(Collected data)
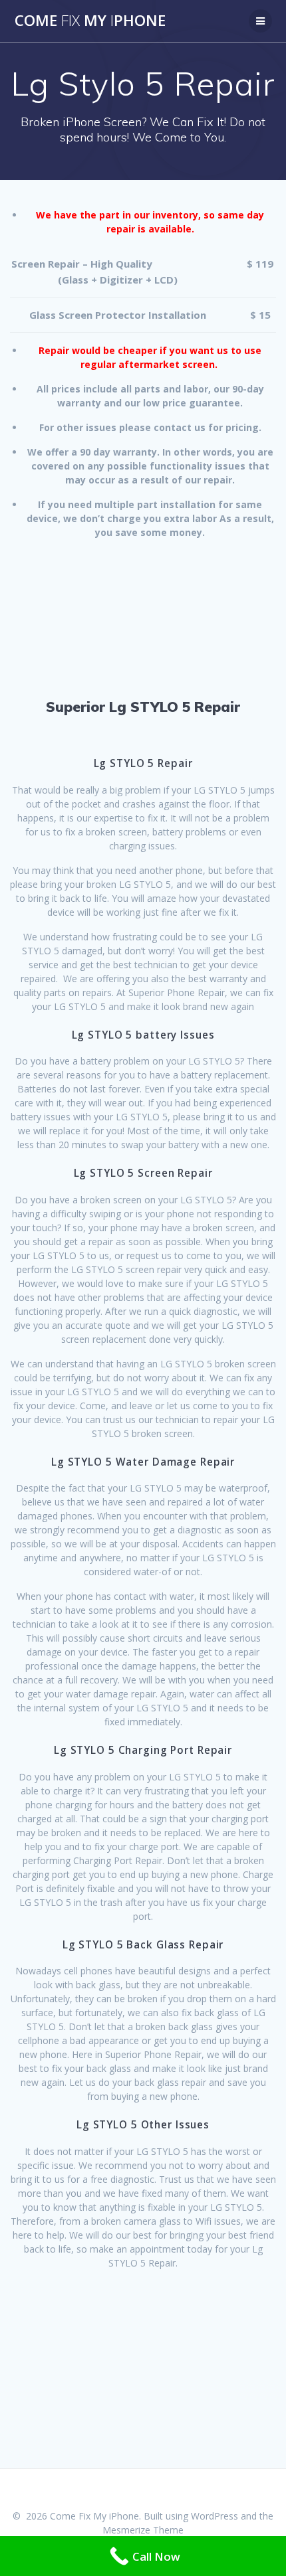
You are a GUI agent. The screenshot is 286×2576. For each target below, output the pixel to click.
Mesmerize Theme (143, 2530)
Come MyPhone (90, 20)
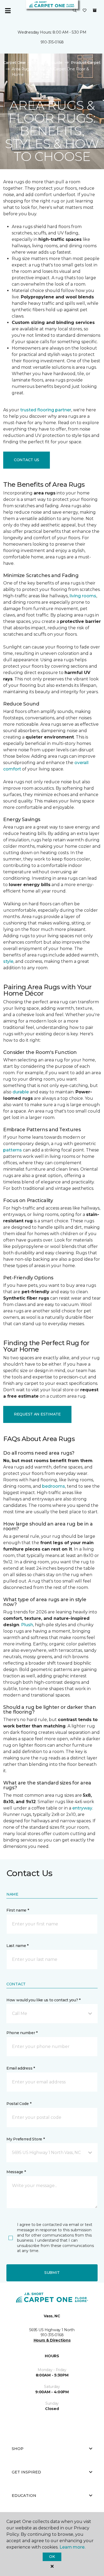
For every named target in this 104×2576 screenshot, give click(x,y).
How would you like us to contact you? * (43, 2000)
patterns (12, 1150)
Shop (17, 2448)
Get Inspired (26, 2472)
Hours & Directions (52, 2340)
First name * (17, 1910)
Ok (52, 2556)
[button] (75, 11)
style (8, 961)
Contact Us (26, 459)
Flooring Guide (48, 62)
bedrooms (53, 1486)
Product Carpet (86, 62)
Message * (16, 2172)
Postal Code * (18, 2104)
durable (21, 1091)
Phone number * (22, 2033)
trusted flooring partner (45, 409)
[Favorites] (84, 11)
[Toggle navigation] (7, 10)
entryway (82, 1808)
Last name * (17, 1946)
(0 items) (95, 10)
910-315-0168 (52, 42)
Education (24, 2495)
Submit (52, 2272)
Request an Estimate (37, 1414)
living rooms (83, 595)
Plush (27, 1624)
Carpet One (14, 62)
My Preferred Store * (25, 2139)
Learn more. (72, 2547)
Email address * (20, 2068)
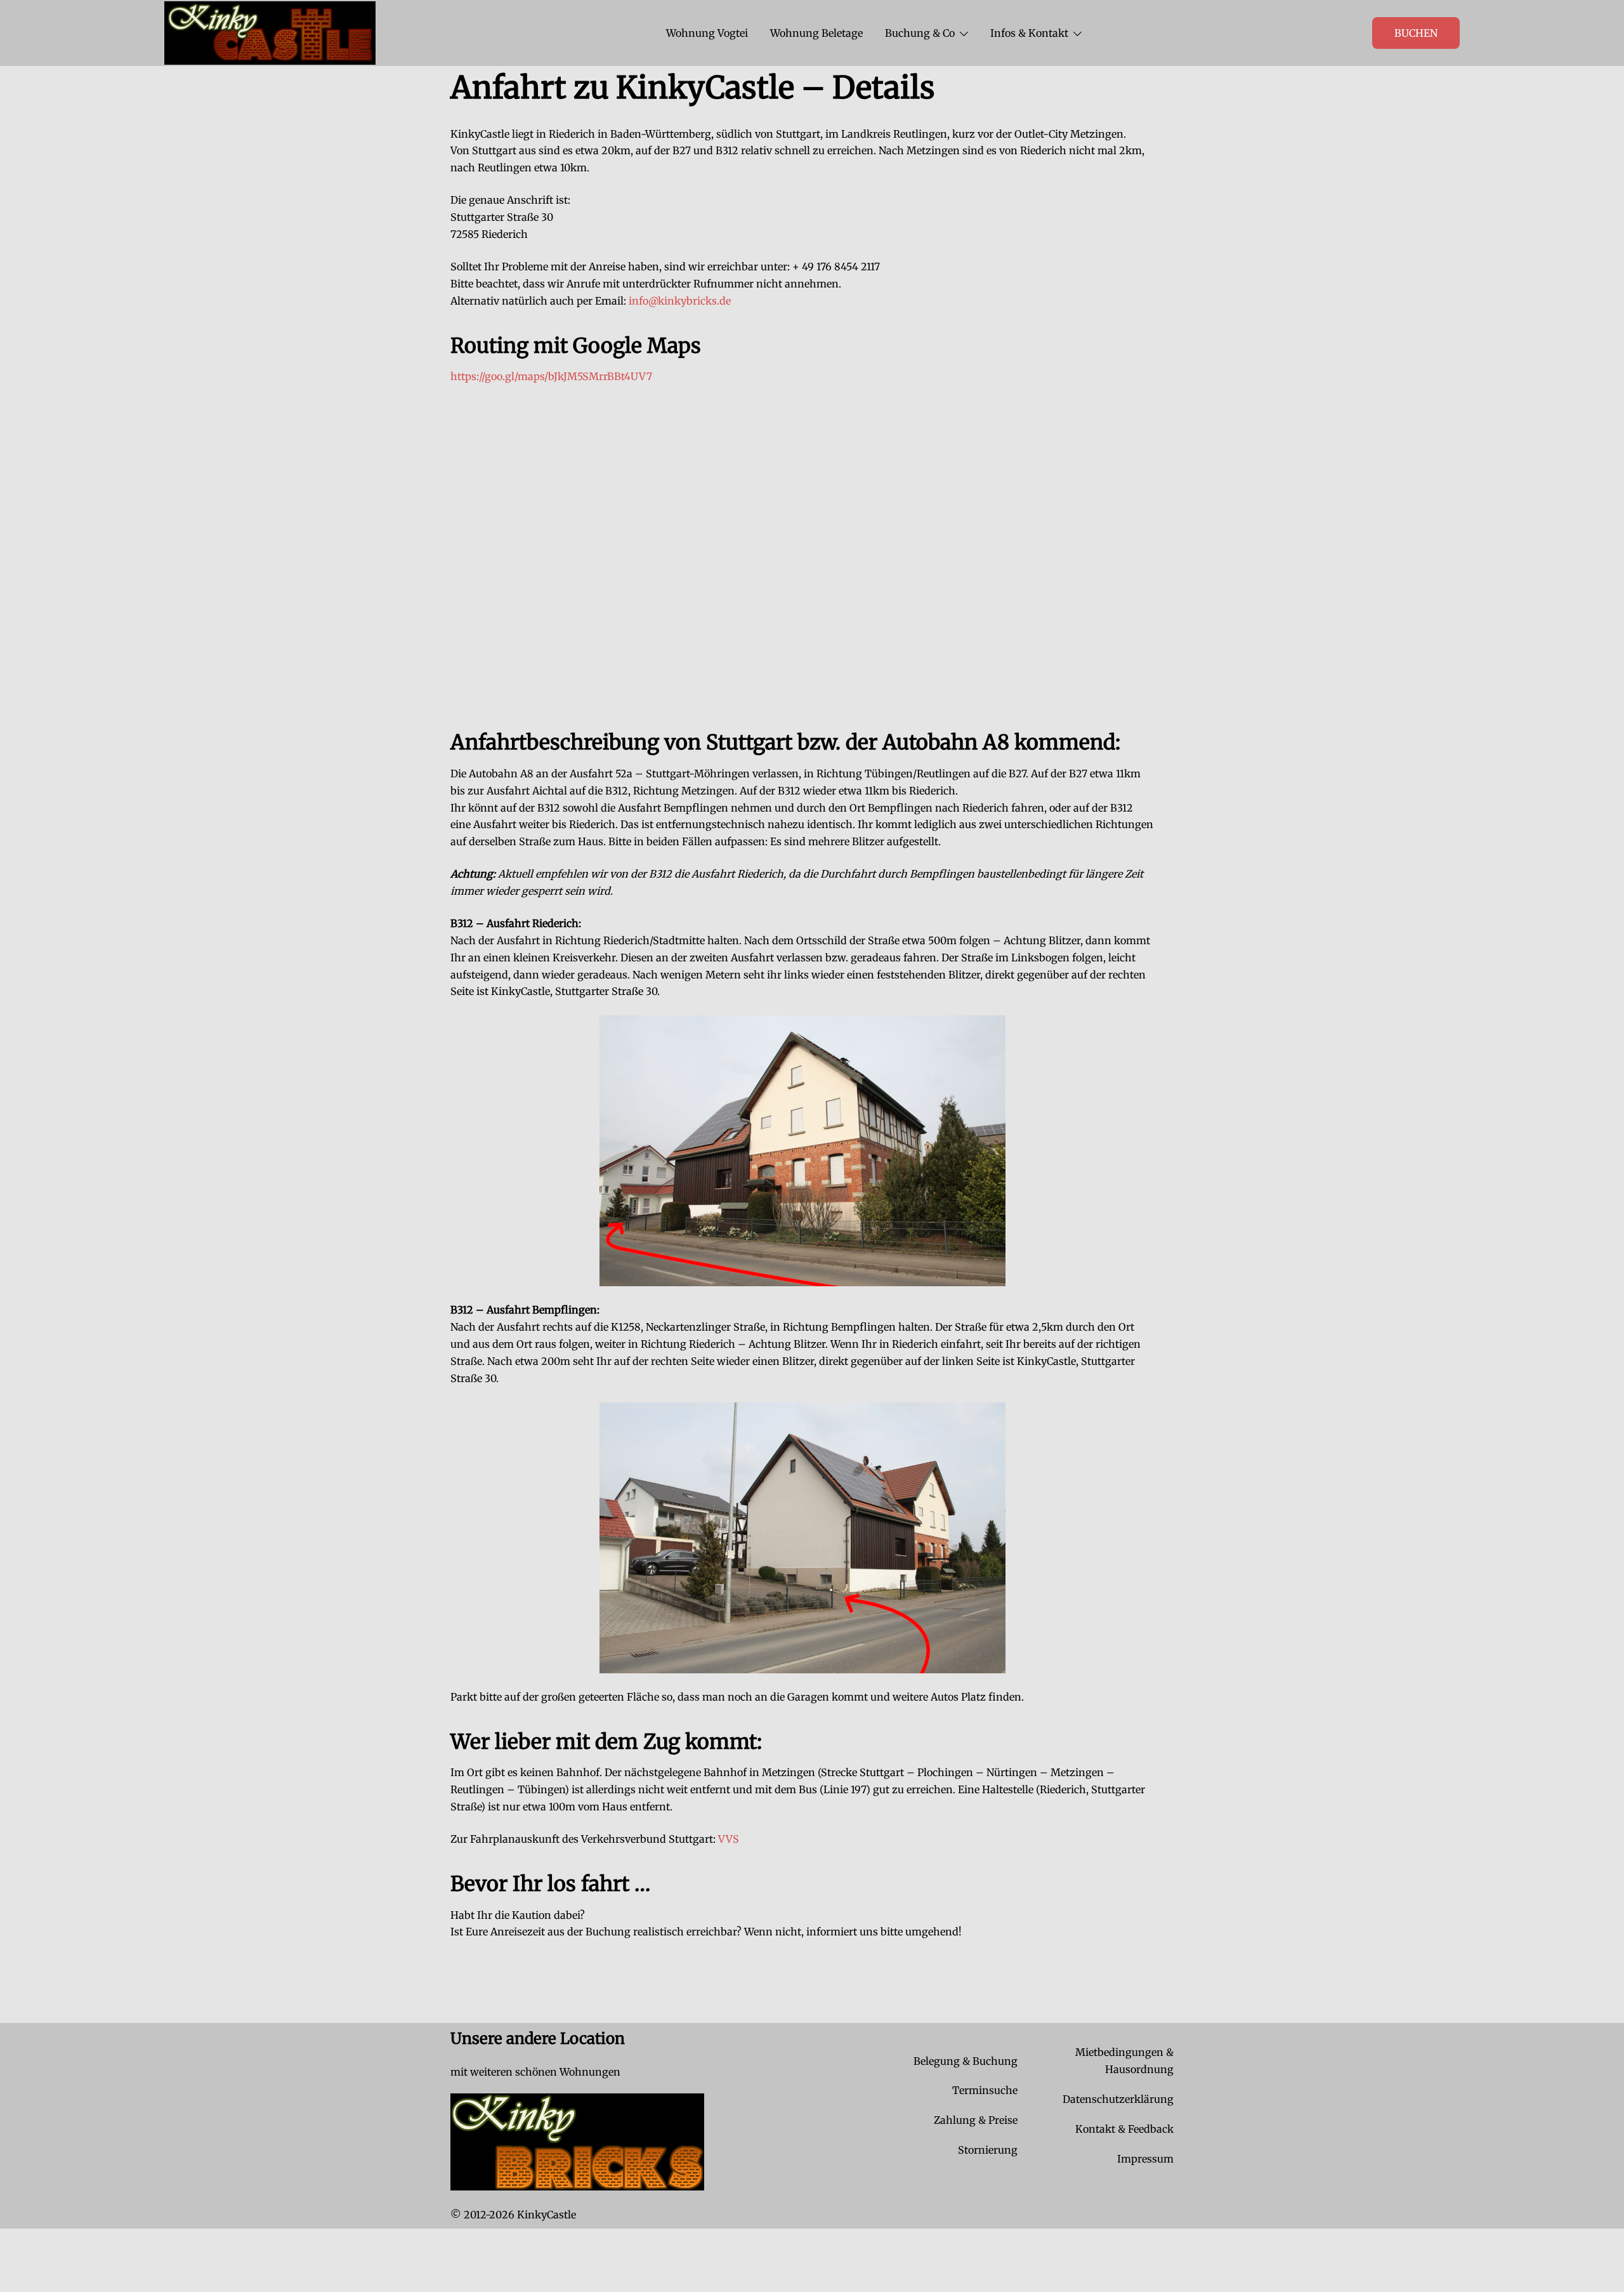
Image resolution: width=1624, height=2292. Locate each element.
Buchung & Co (920, 33)
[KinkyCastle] (270, 31)
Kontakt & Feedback (1124, 2129)
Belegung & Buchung (966, 2061)
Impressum (1145, 2158)
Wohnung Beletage (816, 33)
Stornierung (988, 2150)
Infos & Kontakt (1029, 33)
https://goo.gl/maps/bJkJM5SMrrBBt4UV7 (551, 376)
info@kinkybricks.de (680, 300)
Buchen (1415, 33)
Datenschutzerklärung (1118, 2099)
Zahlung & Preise (976, 2120)
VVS (728, 1839)
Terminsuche (985, 2090)
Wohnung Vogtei (707, 33)
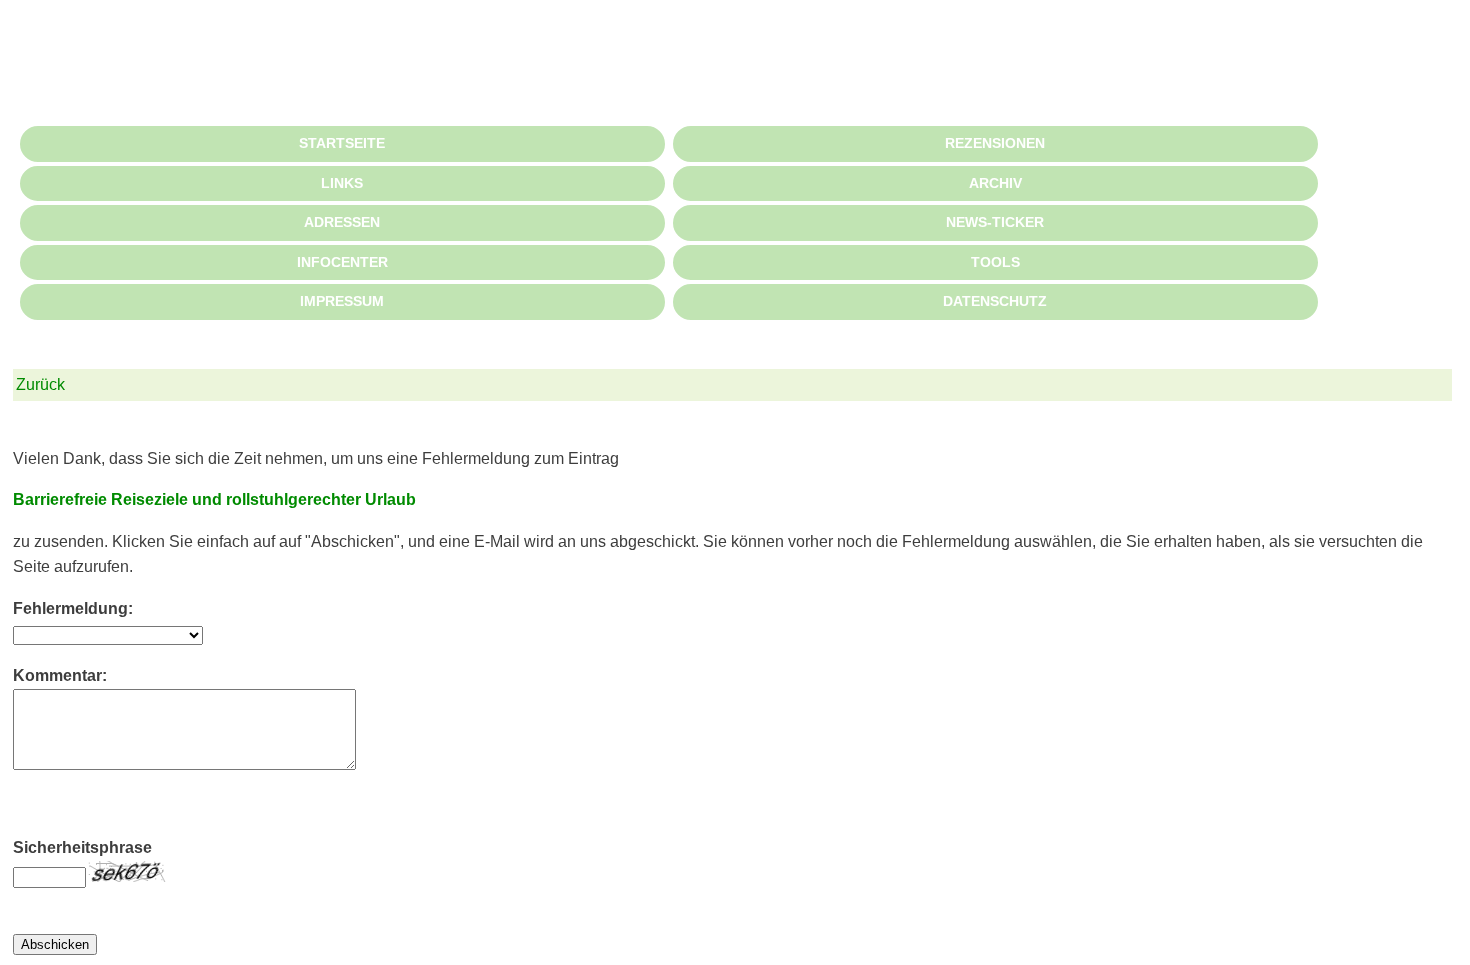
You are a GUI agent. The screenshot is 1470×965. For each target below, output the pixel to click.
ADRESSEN (342, 222)
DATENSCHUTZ (995, 301)
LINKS (342, 183)
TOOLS (995, 262)
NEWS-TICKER (995, 222)
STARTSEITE (342, 143)
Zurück (40, 384)
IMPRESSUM (342, 301)
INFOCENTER (342, 262)
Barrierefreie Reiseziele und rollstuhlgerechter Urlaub (214, 499)
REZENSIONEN (995, 143)
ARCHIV (995, 183)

## [ASSIGNMENT]
Given the records above, restate word for word only the lines starting at the one with "First name * (17, 1910)" and ending at the one with "Request an Estimate (37, 1414)".

## [ANSWER BOX]
First name * (17, 1910)
Ok (52, 2556)
[button] (75, 11)
style (8, 961)
Contact Us (26, 459)
Flooring Guide (48, 62)
bedrooms (53, 1486)
Product Carpet (86, 62)
Message * (16, 2172)
Postal Code * (18, 2104)
durable (21, 1091)
Phone number * (22, 2033)
trusted flooring partner (45, 409)
[Favorites] (84, 11)
[Toggle navigation] (7, 10)
entryway (82, 1808)
Last name * (17, 1946)
(0 items) (95, 10)
910-315-0168 (52, 42)
Education (24, 2495)
Submit (52, 2272)
Request an Estimate (37, 1414)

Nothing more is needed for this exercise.